1909-1910
Una nuova amnistia consente a Corridoni il rientro in Italia nel febbraio 1909. Si reca per un brevissimo periodo a Pausula presso la famiglia da cui mancava da un anno e mezzo. Nel maggio partecipa al Congresso Nazionale dell’Azione Diretta a Bologna, dove sostiene l’unità sindacale e la permanenza nella Confederazione Generale del Lavoro. A fine maggio viene nominato segretario della Camera del Lavoro di S.Felice sul Panaro, dove tenta un’azione politica di sintesi tra l’ala riformista e quella rivoluzionaria dei lavoratori della terra modenesi. Si distingue anche per le aggressive campagne anticlericali; dirige il giornale Bandiera Rossa, dalla breve vita, e collabora con Bandiera Proletaria, diretta da Edmondo Rossoni. Nell’ottobre 1910 rientra a Pausula, dove, d’ora in avanti, le sue apparizioni diventeranno rarissime, anche se l’affetto e l’attaccamento alla famiglia rimarranno grandissimi.
1911
Con il suo ritorno a Milano, nel gennaio 1911, inizia per Corridoni la fase culminante della propria milizia sindacale, data la convinzione maturata dal giovane leader, anche alla luce delle deludenti esperienze fatte tra i lavoratori dei campi, che la vera protagonista della lotta rivoluzionaria è la classe operaia. Viene chiamato nella redazione de La Conquista, organo del Sindacato Ferrovieri, di ispirazione sindacalista, e nello stesso tempo assume la guida del sindacato Gasisti, una delle punte più avanzate del movimento operaio milanese, ed è chiamato a dirigere la Camera del Lavoro di Legnano. Sostiene la necessità di organizzare i sindacati sulla base dell’appartenenza all’unità produttiva, la fabbrica, e non sulla base della qualifica, come erano fino a quel momento organizzati i cosiddetti sindacati di mestiere. Si pone così in essere un modello fortemente innovativo di organizzazione e di relazioni industriali. Guida in quei mesi il grande sciopero dei gasisti milanesi. Agitazione lunga e difficile, in cui dimostra le sue qualità di organizzatore oltre che quelle di agitatore. In quei mesi la città di Milano diventa il centro di aspre lotte sociali, ma anche di contese interne al movimento. Il peso ed il ruolo che Corridoni ha in questa fase sono soprattutto legati alle sue doti e al suo fascino personale, alle sue capacità di trascinare, dovuti tra l’altro alla “sua oratoria irruente che affascina le masse”, alla sua impulsività accompagnata da una straordinaria generosità e ad una rara intransigenza morale.

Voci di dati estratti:
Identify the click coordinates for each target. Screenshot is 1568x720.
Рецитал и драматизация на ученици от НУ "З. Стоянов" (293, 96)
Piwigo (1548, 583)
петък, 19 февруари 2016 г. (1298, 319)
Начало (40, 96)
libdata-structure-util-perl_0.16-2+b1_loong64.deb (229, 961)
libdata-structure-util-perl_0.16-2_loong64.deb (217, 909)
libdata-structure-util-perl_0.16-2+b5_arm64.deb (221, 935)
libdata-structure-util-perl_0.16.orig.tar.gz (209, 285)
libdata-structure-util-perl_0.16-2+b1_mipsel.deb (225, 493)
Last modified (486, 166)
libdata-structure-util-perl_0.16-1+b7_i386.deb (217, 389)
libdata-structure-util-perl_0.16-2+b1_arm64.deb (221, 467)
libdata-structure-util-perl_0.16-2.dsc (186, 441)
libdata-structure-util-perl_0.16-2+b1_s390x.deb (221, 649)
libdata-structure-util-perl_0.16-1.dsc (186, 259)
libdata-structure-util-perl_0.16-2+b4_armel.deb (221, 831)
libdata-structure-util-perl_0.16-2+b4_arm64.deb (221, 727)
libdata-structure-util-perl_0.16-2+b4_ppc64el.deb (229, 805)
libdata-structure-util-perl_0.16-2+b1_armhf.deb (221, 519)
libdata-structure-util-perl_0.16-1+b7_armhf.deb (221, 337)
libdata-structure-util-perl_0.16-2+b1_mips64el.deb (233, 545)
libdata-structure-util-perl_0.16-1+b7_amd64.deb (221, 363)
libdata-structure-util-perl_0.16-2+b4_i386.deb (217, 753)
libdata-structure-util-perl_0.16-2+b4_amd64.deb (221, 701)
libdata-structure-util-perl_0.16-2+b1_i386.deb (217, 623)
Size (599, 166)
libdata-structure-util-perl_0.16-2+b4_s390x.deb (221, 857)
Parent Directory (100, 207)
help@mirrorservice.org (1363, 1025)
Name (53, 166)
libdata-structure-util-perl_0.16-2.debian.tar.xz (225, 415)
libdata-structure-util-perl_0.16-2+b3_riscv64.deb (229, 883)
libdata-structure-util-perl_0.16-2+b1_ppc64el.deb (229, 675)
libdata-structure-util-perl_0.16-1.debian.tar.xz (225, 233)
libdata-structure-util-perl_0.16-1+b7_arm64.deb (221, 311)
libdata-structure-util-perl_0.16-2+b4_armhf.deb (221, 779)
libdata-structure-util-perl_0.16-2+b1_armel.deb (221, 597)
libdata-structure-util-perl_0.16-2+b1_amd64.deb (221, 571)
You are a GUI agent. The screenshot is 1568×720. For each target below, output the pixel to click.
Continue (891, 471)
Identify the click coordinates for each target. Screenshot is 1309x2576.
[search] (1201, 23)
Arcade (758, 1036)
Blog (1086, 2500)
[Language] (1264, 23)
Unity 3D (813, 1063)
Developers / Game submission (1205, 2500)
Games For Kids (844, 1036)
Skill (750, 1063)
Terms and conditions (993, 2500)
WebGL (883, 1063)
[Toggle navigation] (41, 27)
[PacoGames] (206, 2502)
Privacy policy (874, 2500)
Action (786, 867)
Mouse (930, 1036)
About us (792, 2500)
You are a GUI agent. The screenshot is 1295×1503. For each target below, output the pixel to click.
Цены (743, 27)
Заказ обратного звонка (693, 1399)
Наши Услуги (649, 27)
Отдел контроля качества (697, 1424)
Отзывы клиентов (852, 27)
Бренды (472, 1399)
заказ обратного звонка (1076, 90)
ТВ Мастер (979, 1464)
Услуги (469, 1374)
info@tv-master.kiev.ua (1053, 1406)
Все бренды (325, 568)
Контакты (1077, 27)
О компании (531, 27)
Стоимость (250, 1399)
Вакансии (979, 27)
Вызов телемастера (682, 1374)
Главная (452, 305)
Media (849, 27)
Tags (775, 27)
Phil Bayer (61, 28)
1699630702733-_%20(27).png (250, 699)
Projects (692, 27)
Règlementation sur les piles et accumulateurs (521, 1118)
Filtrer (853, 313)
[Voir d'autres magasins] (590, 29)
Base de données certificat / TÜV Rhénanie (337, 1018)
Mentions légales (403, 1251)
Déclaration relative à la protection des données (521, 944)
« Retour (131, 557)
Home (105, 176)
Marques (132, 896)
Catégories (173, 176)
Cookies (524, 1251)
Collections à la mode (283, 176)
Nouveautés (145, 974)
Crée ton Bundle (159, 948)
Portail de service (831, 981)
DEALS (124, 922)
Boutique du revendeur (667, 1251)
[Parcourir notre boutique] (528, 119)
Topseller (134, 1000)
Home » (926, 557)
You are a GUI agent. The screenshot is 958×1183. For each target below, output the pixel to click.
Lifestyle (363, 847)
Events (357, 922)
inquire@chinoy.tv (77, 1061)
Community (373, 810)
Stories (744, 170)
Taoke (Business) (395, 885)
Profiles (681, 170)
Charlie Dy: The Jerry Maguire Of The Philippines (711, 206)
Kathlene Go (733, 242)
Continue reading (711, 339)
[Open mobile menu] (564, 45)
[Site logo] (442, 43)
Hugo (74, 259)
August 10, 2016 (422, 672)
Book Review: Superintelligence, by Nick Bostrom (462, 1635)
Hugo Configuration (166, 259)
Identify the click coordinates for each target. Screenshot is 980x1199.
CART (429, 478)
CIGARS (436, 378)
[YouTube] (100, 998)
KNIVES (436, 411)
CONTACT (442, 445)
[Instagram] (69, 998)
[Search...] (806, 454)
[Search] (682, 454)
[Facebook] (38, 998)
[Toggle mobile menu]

Problema da risolvere:
Prosegui il testo su Corridoni, ripartendo subito dopo l'ultima frase riportata.

Esito del compito:
La Guerra di Libia
Nel frattempo, settembre 1911, scoppia la guerra di Libia. La politica interna di Giolitti di cauta apertura e di lento assorbimento nei confronti del mondo operaio viene messa in crisi. Anche all’interno del sindacalismo rivoluzionario si determina una frattura insanabile tra il gruppo degli intellettuali come Labriola, Olivetti, Orano, favorevoli al conflitto, e le organizzazioni operaie, decisamente contrarie, guidate da uomini come Alceste e Amilcare De Ambris, Tullio Masotti, e naturalmente Corridoni. Essi definiscono un atto di brigantaggio la guerra, del tutto inutile anche dal punto di vista dei vantaggi per il proletariato. Pippo, fedele al vecchio antimilitarismo, distingue tuttavia la sua posizione da coloro che invitano semplicemente i giovani alla diserzione sistematica, in quanto “il vero antimilitarismo lo si fa nelle caserme”.